(Stored records)
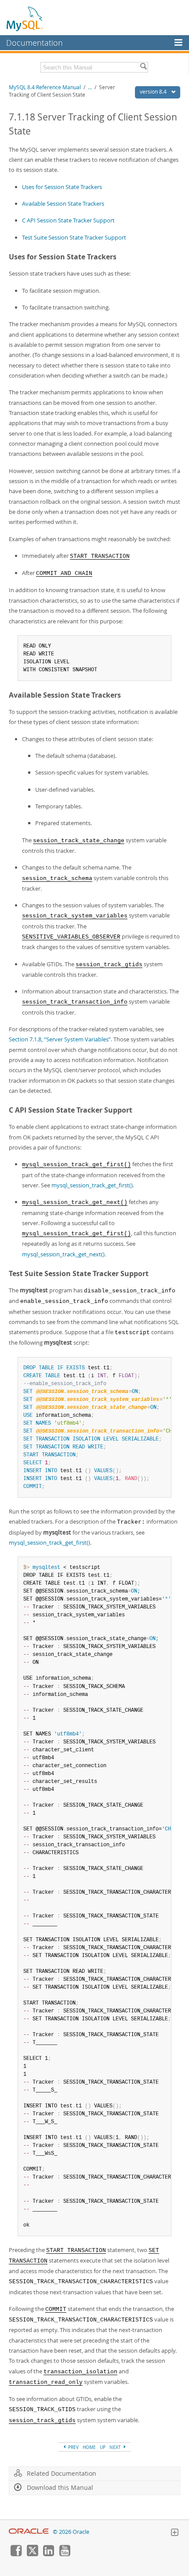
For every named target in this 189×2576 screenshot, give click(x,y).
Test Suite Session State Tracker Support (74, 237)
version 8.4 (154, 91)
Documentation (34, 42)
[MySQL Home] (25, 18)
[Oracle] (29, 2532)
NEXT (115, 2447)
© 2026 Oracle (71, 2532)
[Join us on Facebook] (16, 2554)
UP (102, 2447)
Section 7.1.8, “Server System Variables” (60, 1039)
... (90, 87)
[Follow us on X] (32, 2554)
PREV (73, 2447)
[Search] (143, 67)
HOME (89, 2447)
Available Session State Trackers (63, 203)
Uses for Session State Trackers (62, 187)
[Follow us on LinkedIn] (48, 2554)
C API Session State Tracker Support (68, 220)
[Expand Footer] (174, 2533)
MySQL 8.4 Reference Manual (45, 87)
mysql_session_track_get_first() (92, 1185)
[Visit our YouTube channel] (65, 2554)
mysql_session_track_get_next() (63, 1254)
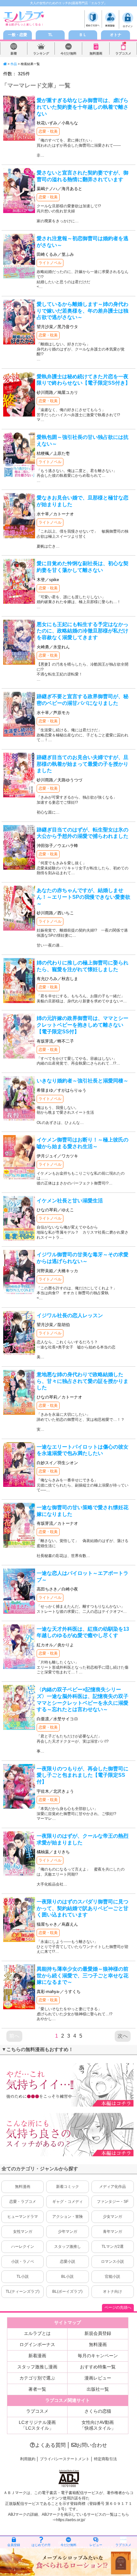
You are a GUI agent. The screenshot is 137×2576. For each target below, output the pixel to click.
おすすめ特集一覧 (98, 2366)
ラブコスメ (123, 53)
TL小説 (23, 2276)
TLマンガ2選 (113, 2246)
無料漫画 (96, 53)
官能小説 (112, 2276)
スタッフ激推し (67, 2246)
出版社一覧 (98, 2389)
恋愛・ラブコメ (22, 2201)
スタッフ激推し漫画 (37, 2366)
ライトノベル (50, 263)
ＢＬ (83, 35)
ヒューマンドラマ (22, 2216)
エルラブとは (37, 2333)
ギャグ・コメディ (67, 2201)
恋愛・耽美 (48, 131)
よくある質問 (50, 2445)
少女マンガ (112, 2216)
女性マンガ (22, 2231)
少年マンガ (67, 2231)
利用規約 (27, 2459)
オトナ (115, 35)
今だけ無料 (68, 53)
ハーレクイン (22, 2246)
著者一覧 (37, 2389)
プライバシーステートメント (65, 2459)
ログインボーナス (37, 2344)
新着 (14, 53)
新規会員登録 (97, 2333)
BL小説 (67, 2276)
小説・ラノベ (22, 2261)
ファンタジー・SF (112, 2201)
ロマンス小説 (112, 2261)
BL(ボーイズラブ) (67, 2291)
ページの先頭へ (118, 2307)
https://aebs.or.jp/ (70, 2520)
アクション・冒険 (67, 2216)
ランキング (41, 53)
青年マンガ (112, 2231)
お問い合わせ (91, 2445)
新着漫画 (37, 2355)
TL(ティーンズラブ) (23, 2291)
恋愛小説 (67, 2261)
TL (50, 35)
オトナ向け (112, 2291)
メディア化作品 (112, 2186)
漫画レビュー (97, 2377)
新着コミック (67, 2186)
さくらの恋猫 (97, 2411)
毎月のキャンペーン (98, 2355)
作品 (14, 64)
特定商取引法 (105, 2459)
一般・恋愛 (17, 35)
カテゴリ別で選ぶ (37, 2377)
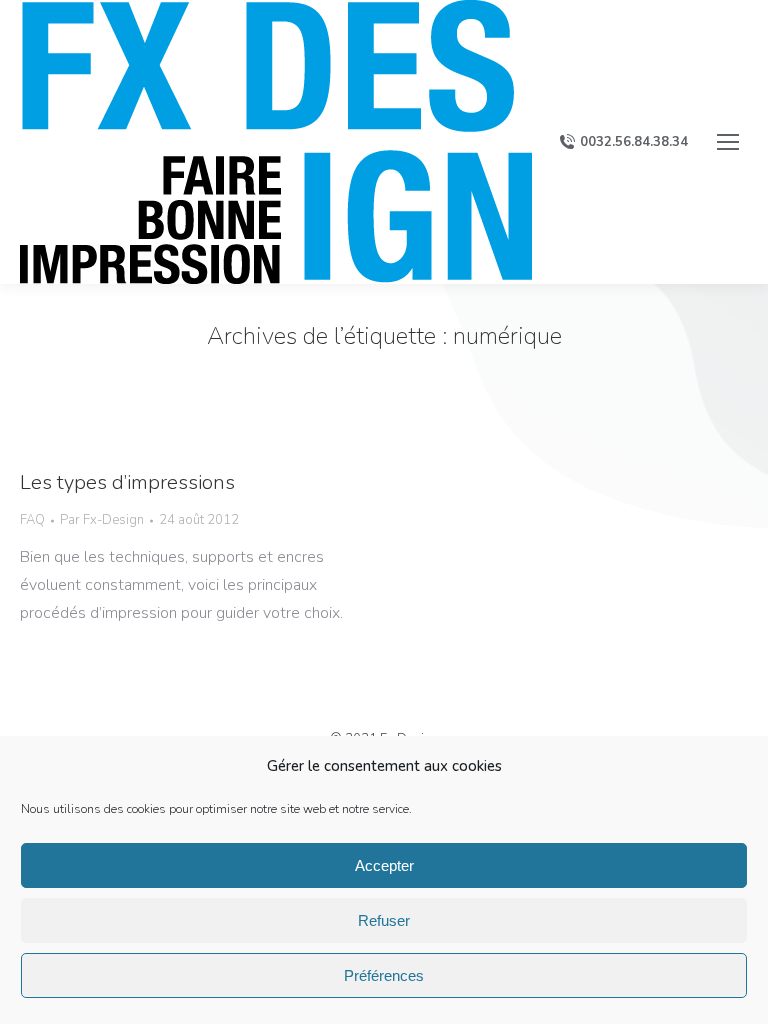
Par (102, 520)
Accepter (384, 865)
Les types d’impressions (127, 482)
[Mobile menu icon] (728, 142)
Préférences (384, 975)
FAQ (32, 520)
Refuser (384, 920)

* * *

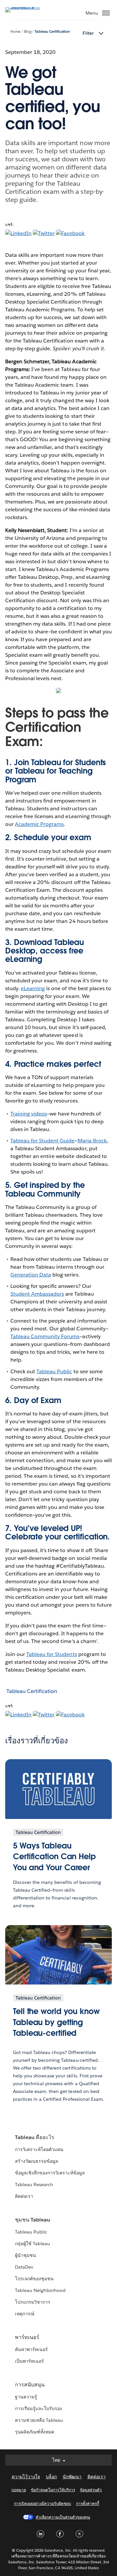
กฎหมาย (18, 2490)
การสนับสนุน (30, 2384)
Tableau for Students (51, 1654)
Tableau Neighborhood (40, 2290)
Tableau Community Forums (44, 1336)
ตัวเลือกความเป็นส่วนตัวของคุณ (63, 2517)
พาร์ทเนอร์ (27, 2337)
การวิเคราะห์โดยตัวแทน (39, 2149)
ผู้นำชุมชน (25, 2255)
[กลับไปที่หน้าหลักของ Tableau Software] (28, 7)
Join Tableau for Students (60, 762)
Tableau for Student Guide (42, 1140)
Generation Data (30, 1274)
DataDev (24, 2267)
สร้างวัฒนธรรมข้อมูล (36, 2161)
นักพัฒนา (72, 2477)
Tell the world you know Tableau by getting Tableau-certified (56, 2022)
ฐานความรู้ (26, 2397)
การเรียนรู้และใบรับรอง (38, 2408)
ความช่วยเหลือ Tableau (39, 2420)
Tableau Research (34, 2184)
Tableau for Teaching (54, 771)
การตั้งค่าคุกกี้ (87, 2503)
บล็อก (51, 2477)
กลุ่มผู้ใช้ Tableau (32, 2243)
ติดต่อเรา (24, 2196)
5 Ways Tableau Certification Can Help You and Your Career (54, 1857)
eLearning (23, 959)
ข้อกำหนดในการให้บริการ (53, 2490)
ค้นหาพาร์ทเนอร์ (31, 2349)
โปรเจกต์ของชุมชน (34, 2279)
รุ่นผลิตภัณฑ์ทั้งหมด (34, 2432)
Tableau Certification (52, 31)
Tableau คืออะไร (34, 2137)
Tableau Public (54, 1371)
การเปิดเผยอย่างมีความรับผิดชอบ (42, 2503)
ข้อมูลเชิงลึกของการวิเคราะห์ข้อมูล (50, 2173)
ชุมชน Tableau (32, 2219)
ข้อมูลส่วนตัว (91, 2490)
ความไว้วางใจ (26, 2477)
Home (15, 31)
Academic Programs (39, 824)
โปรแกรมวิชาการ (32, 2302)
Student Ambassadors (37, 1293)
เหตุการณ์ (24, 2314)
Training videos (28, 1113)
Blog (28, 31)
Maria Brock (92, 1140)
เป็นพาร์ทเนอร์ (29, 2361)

◆ **Problem to solve**
Of the records above, print only the lines from the one containing "ギャグ・コメディ (67, 2201)" through the one containing "Refuser (384, 920)", inclusive and unaltered, leaving out pictures.

◆ **Completed exercise**
ギャグ・コメディ (67, 2201)
恋愛・耽美 (48, 131)
よくある質問 (50, 2445)
少女マンガ (112, 2216)
女性マンガ (22, 2231)
少年マンガ (67, 2231)
利用規約 (27, 2459)
オトナ (115, 35)
今だけ無料 (68, 53)
ハーレクイン (22, 2246)
著者一覧 (37, 2389)
プライバシーステートメント (65, 2459)
ログインボーナス (37, 2344)
新着 (14, 53)
新規会員登録 (97, 2333)
BL小説 (67, 2276)
小説・ラノベ (22, 2261)
ファンタジー・SF (112, 2201)
ロマンス小説 (112, 2261)
BL(ボーイズラブ) (67, 2291)
ページの先頭へ (118, 2307)
https://aebs.or.jp/ (70, 2520)
アクション・冒険 (67, 2216)
ランキング (41, 53)
青年マンガ (112, 2231)
お問い合わせ (91, 2445)
新着漫画 (37, 2355)
TL(ティーンズラブ) (23, 2291)
恋愛小説 (67, 2261)
TL (50, 35)
オトナ向け (112, 2291)
メディア化作品 (112, 2186)
漫画レビュー (97, 2377)
新着コミック (67, 2186)
さくらの恋猫 (97, 2411)
毎月のキャンペーン (98, 2355)
作品 (14, 64)
特定商取引法 (105, 2459)
一般・恋愛 (17, 35)
カテゴリ別で選ぶ (37, 2377)
Par (102, 520)
Accepter (384, 865)
Les types d’impressions (127, 482)
[Mobile menu icon] (728, 142)
Préférences (384, 975)
FAQ (32, 520)
Refuser (384, 920)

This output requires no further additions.